▶ _WHAT IS BEING ASKED_: Resume the forum thread below on simulating bedwetting, continuing after its last post.

▶ _DOCUMENT SECTION_:
######

Simulating bedwetting

NotSoDrynites said:
I also considered doing this, except building on it a little to be an overall potty training simulation. I thought about building it into a camelback so you could wear it around the house and having the Arduino set to dispense at semi random intervals. If you wanted to make it even more complicated you could add some kind of haptic feedback as a warning system.

Oh snap I might have to take your idea reguarding the camelback. I have one and that would be an epic addition :). I guess it really comes down to when I go out and buy the supplies to make this.
 
Sounds like fun. Is their a way to keep the water warm to
 
Oh man so many incredibly amazing tinkerer people here! Im laughing at how absurdly awesome this all sounds. Kinda getting err (forgive the spelling) Rube Goldburg esq vibes here about an elaborate bed wetting simulator
 
Hastra said:
um, fanny pack, small chemical heat pack (the hand-warmer kind), water balloon, and little tube. For a time delay block the tube with something water soluble.

######

▶ _DATA_:
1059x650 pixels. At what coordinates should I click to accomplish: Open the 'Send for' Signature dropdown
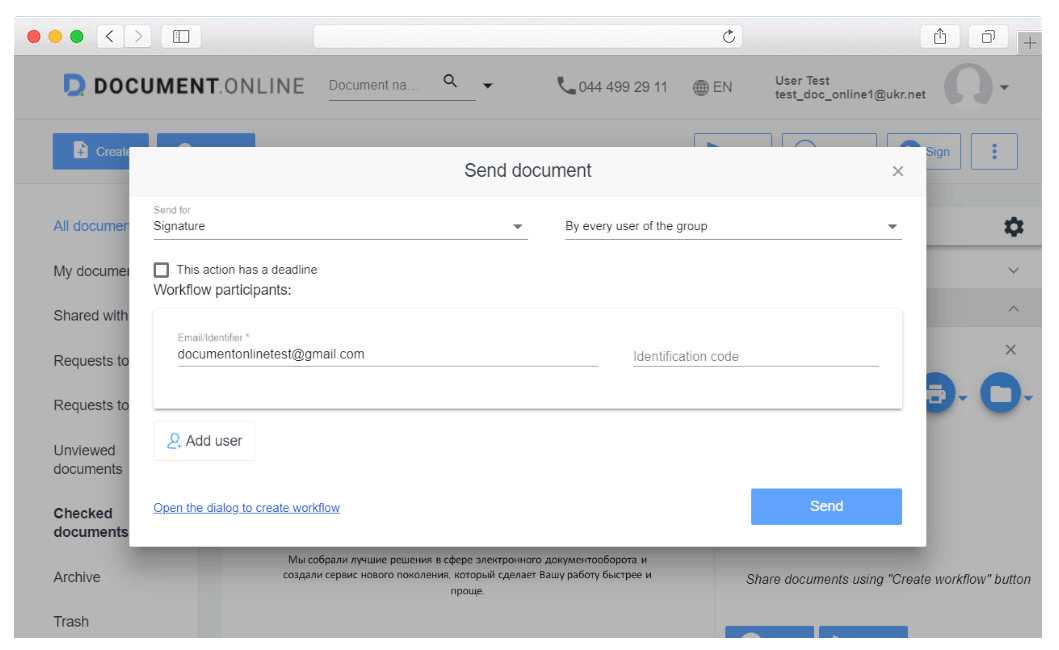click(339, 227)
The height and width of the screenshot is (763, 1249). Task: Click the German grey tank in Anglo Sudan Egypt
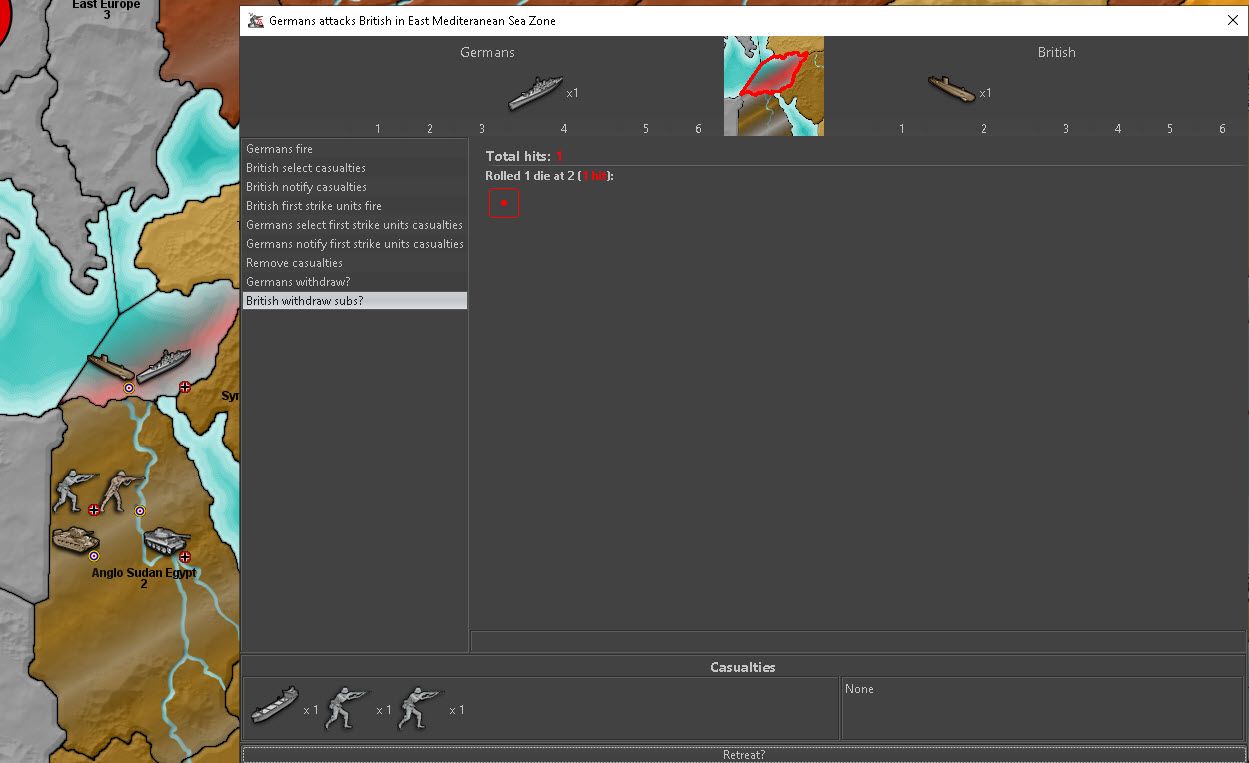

######

▶ _ANSWER FOR THE TASK_:
Oh hey thats a thought... I wonder if a hand warmer can keep the water warm long enough. As for your solution to delay. Id prefer to go electronic so the liquid can be drained over 5 or so hours instead of seconda haha. As for a water ballon maybe not. I might wake up with more then a wet diaper and fried electronics...

Maybe I can use one of those enema bag things. The red ones that are rubber. They are built for warm water and a liquid output. Still would need a small pump to allow it to drain the bag.
 
A simple bag of water can drain slowly, and still be gravity fed. You'd only need to have an inline restrictor or partially closed valve. (Like an IV drip). Just place it on an elevated surface and now you can have a small electric heating pad under it too. Set it on low and that would be enough to keep the water warm without burning anything after the water is drained.
 
A peristaltic pump is probably the best way to go, as it should be easy to drive and have a lower chance of leaking. I think from memory some are designed specifically to go onto the tube of an IV bag.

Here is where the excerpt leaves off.